Si avvicina l’appuntamento olimpico del 2026. Sostenibilità e grandi eventi possono andare di pari passo?

Se andiamo a vedere il bilancio di gran parte degli eventi olimpionici verrebbe da dire di no. Il lascito delle Olimpiadi invernali del 2006 a Torino e in Piemonte è stato disastroso, tanto sul piano delle opere realizzate e poi abbandonate, quanto dal punto di vista degli effetti sull’economia del territorio. Per le Olimpiadi invernali di Milano-Cortina del 2026, pure nate sotto l’insegna della sostenibilità (ma questa parola è ormai abusata e banalizzata), la strada imboccata è sempre la stessa e nel libro ne parliamo ampiamente. Ciò nonostante sostenibilità e grandi eventi non sarebbero di per sé in contrasto, purché si cambi radicalmente un approccio segnato dal “gigantismo”, nel mettere in relazione territori già strutturati per raccogliere grandi eventi avendo come riferimento ecosistemi che vanno oltre i confini tradizionali, sia nel coinvolgimento delle popolazioni locali nelle scelte. Ingredienti fondamentali se vogliamo che vi possano essere ricadute positive.

Non ci si salva da soli, scrivete: questo libro, quindi, non esaurisce l’argomento ma vuole essere il numero 0 di una collana. Secondo lei l’interesse a queste tematiche rimane all’interno di un ristretto circolo di interessati o la platea si sta allargando?

L’impressione che abbiamo avuto nelle decine di presentazioni sin qui realizzate è di un interesse crescente. Il tema trattato è quello dell’impatto delle crisi sugli ecosistemi. Non solo della crisi climatica, ma anche ambientale, sanitaria, idrica, alimentare, demografica, migratoria, economica, bellica ed altro ancora, che interagiscono fra loro. E, a proposito di ecosistemi, non solo le terre alte ma anche le pianure, le aree urbane e metropolitane, i fiumi e i mari. Occorre un pensiero che sappia proporre uno sguardo sistemico, consapevole della natura complessa del mondo in cui viviamo.

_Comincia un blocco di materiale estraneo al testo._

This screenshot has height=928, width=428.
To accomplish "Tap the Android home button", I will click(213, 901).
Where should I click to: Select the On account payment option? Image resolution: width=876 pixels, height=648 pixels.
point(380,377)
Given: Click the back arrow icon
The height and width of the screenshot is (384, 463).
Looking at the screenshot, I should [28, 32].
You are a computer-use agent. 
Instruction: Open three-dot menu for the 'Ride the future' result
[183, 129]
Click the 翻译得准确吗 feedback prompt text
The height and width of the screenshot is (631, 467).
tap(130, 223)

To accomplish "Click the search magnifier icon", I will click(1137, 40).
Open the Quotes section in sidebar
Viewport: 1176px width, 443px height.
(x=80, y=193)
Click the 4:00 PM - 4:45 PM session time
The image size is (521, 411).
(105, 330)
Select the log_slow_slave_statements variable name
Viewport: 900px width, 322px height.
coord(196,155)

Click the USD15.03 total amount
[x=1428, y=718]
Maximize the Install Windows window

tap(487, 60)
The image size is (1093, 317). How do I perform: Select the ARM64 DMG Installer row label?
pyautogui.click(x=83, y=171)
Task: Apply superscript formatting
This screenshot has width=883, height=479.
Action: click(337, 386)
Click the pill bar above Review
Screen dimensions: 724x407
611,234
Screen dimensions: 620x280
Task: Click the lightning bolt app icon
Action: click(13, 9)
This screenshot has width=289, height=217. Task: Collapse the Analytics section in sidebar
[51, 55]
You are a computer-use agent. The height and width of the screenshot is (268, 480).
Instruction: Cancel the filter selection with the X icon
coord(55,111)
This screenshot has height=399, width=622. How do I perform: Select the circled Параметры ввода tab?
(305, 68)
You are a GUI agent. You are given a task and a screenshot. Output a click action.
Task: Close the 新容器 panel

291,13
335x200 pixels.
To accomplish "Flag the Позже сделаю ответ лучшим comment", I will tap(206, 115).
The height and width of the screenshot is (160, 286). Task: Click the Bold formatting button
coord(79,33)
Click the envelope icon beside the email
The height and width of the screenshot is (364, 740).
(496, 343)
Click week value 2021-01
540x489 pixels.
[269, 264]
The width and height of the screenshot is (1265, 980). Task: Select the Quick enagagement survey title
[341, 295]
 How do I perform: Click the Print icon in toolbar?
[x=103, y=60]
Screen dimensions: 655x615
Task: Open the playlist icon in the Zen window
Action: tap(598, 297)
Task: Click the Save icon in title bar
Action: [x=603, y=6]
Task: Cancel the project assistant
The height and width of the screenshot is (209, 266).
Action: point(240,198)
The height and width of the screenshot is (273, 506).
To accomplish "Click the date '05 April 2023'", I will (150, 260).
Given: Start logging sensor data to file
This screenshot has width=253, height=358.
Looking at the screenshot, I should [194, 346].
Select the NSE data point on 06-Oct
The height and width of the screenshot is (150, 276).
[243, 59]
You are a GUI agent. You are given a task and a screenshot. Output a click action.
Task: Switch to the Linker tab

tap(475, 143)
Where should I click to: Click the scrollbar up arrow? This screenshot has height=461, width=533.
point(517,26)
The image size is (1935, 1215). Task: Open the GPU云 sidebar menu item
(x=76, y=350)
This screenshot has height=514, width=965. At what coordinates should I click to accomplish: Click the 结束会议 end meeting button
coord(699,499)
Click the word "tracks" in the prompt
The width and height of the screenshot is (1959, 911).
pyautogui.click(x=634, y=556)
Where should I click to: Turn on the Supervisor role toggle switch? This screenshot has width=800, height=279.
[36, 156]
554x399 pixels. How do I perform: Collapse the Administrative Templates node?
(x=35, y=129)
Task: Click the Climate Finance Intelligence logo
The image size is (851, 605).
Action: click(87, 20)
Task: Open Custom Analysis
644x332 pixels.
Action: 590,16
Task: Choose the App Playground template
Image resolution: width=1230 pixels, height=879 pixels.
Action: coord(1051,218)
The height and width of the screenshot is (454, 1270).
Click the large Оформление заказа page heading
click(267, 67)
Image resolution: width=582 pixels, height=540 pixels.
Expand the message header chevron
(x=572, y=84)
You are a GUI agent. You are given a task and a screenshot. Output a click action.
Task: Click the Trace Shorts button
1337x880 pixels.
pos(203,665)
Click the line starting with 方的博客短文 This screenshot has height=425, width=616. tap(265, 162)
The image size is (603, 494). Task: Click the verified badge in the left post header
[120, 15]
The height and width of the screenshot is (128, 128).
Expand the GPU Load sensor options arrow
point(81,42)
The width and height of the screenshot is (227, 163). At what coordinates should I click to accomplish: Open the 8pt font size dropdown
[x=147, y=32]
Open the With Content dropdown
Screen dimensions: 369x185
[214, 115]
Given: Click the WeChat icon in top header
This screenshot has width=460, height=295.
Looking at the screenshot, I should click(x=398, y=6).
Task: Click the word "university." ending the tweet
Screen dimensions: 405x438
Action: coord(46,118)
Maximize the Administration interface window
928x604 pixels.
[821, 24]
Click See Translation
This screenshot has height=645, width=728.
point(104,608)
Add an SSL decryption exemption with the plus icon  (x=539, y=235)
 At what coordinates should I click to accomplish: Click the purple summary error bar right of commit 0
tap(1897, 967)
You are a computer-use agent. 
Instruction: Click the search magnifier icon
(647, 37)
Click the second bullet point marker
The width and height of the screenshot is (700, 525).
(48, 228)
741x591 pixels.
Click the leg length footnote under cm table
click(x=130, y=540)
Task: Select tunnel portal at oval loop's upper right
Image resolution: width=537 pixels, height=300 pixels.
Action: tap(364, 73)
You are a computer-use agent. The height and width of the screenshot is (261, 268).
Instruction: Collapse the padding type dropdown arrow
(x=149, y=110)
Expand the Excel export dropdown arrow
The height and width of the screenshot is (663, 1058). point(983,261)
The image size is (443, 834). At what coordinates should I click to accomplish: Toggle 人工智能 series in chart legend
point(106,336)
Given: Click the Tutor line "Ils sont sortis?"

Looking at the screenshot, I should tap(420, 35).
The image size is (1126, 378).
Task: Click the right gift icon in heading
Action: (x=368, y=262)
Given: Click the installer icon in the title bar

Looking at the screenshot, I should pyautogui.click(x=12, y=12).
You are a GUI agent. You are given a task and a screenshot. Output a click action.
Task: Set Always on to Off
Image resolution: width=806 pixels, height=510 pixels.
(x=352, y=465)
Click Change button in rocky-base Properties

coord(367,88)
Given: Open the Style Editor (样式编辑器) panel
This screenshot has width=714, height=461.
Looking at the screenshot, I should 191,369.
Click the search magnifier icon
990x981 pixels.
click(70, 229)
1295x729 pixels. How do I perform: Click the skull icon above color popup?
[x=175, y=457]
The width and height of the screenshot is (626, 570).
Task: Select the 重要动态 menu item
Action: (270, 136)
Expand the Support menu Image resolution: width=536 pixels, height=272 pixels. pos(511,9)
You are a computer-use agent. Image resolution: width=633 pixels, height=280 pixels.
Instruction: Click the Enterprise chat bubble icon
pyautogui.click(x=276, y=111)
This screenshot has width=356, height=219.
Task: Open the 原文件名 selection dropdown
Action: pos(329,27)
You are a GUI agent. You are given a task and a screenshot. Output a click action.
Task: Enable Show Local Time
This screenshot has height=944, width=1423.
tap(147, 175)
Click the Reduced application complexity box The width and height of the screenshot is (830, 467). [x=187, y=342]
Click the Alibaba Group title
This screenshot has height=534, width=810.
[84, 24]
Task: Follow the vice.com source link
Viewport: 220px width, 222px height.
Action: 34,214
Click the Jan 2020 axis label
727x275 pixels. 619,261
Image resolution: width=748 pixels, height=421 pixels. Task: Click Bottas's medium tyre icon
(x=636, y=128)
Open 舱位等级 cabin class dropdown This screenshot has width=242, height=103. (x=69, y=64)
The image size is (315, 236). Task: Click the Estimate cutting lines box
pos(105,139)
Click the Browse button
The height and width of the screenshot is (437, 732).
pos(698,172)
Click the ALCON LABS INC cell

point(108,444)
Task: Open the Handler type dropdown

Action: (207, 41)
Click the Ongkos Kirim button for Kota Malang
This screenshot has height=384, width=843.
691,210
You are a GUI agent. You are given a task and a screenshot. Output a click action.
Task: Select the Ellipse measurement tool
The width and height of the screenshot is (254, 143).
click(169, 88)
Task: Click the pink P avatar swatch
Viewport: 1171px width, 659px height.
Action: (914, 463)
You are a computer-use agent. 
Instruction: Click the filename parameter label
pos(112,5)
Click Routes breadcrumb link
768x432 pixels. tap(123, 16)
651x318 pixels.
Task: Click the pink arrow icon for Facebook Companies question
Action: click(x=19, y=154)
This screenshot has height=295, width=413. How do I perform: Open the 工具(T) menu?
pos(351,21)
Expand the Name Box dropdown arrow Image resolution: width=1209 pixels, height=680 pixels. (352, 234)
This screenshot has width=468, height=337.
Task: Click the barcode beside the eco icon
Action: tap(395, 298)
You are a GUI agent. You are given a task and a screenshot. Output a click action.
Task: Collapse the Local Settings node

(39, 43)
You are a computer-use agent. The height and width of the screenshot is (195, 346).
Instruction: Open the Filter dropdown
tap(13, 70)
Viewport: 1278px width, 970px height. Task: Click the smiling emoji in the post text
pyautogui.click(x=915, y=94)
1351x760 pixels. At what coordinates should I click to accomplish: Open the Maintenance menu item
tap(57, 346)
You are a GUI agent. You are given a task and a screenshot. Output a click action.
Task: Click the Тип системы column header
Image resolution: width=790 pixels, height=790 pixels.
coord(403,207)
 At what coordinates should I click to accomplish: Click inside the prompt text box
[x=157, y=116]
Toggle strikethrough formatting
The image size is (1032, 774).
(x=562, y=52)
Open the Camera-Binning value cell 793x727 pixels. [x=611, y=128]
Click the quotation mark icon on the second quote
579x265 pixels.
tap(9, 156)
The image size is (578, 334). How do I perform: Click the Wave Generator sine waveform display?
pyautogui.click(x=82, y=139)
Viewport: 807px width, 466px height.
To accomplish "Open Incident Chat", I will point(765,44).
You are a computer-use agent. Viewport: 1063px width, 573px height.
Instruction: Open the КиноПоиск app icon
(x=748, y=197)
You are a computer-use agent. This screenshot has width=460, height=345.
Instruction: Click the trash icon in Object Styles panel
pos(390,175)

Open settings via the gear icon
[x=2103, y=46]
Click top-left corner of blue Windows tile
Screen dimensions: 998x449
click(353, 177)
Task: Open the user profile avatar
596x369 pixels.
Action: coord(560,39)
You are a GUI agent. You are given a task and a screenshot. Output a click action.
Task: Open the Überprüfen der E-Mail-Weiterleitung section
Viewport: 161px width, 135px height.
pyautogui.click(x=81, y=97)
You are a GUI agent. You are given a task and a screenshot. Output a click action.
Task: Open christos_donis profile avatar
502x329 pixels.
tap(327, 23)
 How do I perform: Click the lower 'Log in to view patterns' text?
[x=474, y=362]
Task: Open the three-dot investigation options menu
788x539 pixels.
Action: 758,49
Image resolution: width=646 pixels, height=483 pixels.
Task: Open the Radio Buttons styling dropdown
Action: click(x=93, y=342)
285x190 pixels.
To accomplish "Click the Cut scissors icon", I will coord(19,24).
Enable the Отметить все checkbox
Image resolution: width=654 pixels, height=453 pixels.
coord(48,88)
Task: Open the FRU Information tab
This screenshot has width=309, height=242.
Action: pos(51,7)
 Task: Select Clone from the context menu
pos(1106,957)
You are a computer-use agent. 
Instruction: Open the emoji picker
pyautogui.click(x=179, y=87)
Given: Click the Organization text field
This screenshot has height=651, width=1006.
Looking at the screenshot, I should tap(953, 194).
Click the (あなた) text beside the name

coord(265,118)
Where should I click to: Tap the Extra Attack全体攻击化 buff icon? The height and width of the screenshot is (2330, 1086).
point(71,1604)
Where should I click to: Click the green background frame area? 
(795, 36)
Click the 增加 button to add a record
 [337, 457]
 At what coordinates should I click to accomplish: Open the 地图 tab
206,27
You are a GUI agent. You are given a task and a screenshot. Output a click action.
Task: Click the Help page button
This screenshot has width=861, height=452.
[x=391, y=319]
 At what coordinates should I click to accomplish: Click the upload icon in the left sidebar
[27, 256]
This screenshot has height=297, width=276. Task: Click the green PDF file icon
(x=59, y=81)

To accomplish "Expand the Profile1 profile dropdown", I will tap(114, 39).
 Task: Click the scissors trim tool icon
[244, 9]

Si tratta di un cambiamento profondo, come scrive Mauro Ceruti, rispetto ad un paradigma di semplificazione «che ci separa dalla natura, che ci chiude in confini nazionali, frammenta i saperi e irrigidisce le identità». Nasce da qui – e dal coinvolgimento delle persone e delle comunità che abbiamo incontrato nella realizzazione di “Inverno liquido” – l’idea di un collettivo di pensiero e di scrittura, per dar vita ad una collana editoriale che ci aiuti ad affrontare un cambiamento culturale non più prorogabile.